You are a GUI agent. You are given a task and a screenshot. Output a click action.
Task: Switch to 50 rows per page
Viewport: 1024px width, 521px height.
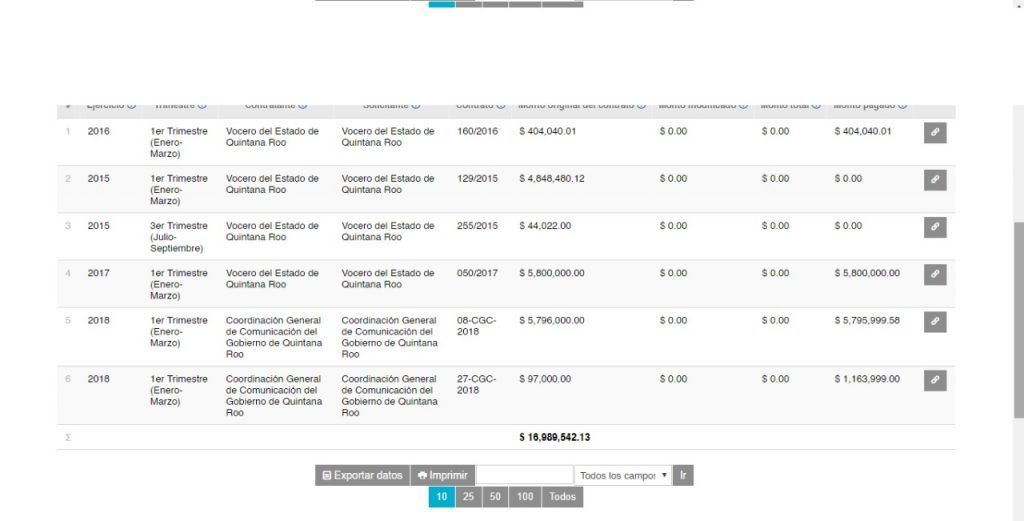click(x=495, y=497)
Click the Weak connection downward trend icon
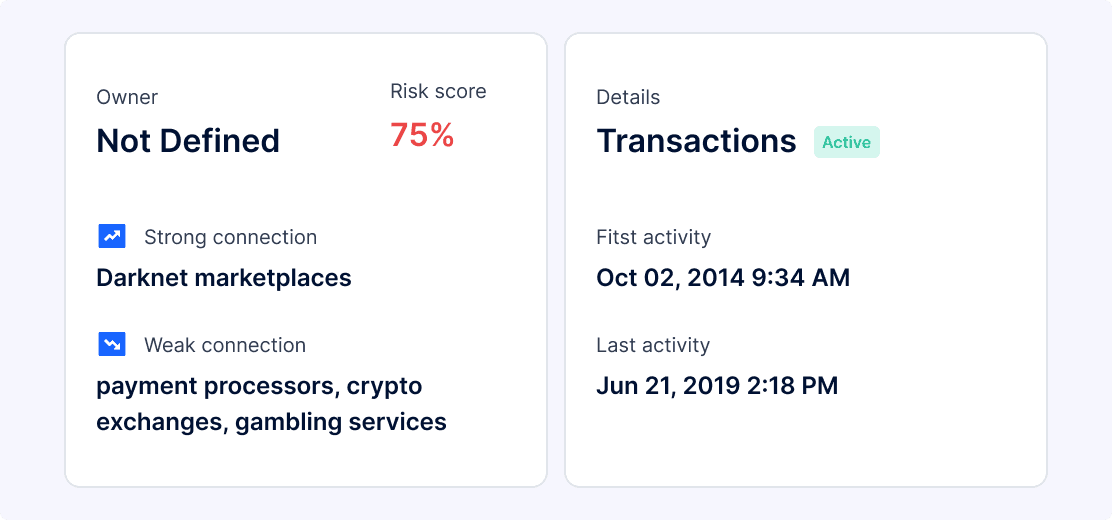Viewport: 1112px width, 520px height. tap(112, 345)
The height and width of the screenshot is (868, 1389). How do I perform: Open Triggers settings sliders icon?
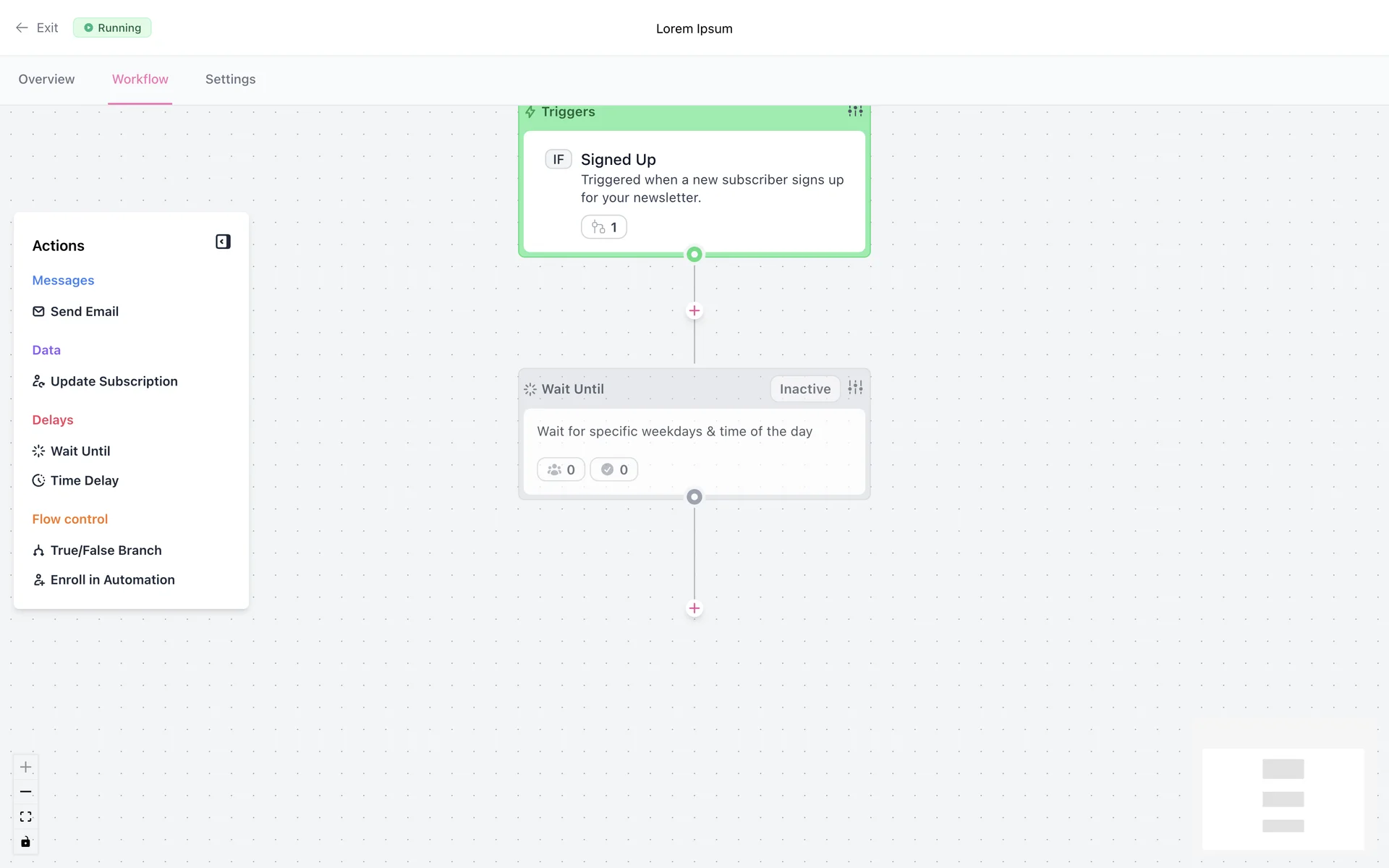[x=855, y=111]
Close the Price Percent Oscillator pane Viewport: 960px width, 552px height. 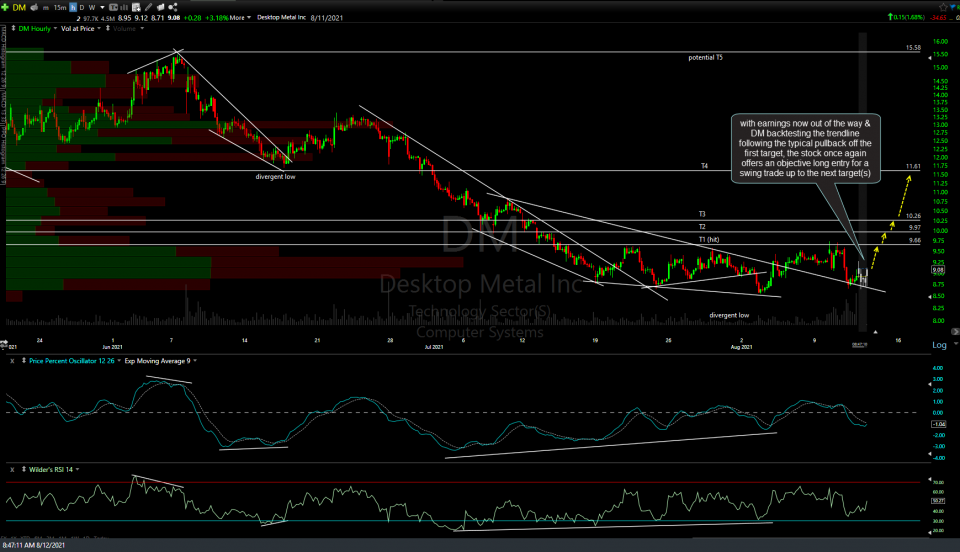pyautogui.click(x=11, y=360)
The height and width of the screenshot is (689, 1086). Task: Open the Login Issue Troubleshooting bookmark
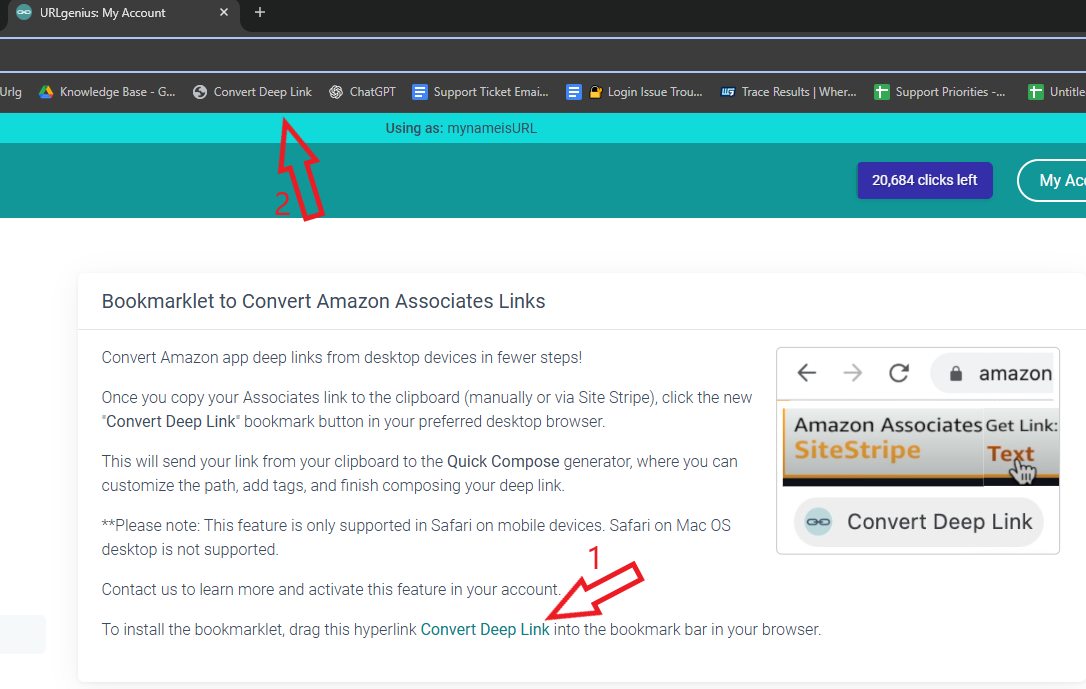coord(634,92)
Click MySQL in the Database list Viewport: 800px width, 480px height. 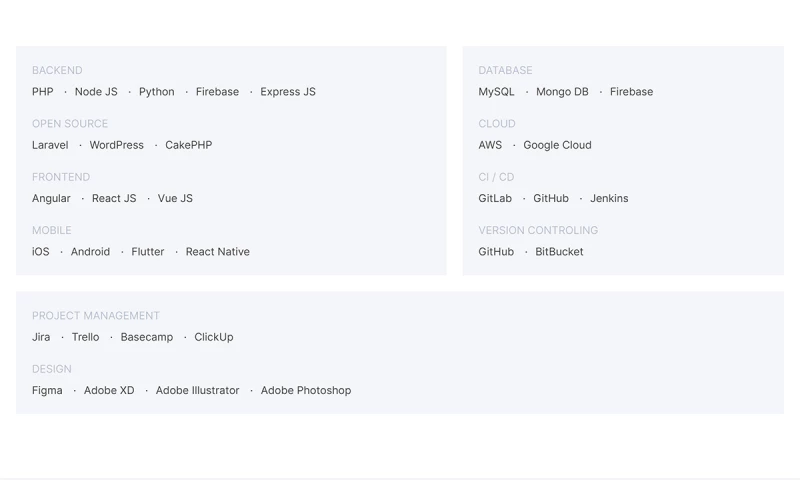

▬▬▬▬▬▬

**Assignment:**
Leaving out the pictures, print exactly and only the lines from the one containing "The height and width of the screenshot is (689, 1086)." through the last line of the records.

**Completed exercise:**
The height and width of the screenshot is (689, 1086). Task: Open the Login Issue Troubleshooting bookmark
coord(634,92)
Click MySQL in the Database list Viewport: 800px width, 480px height. 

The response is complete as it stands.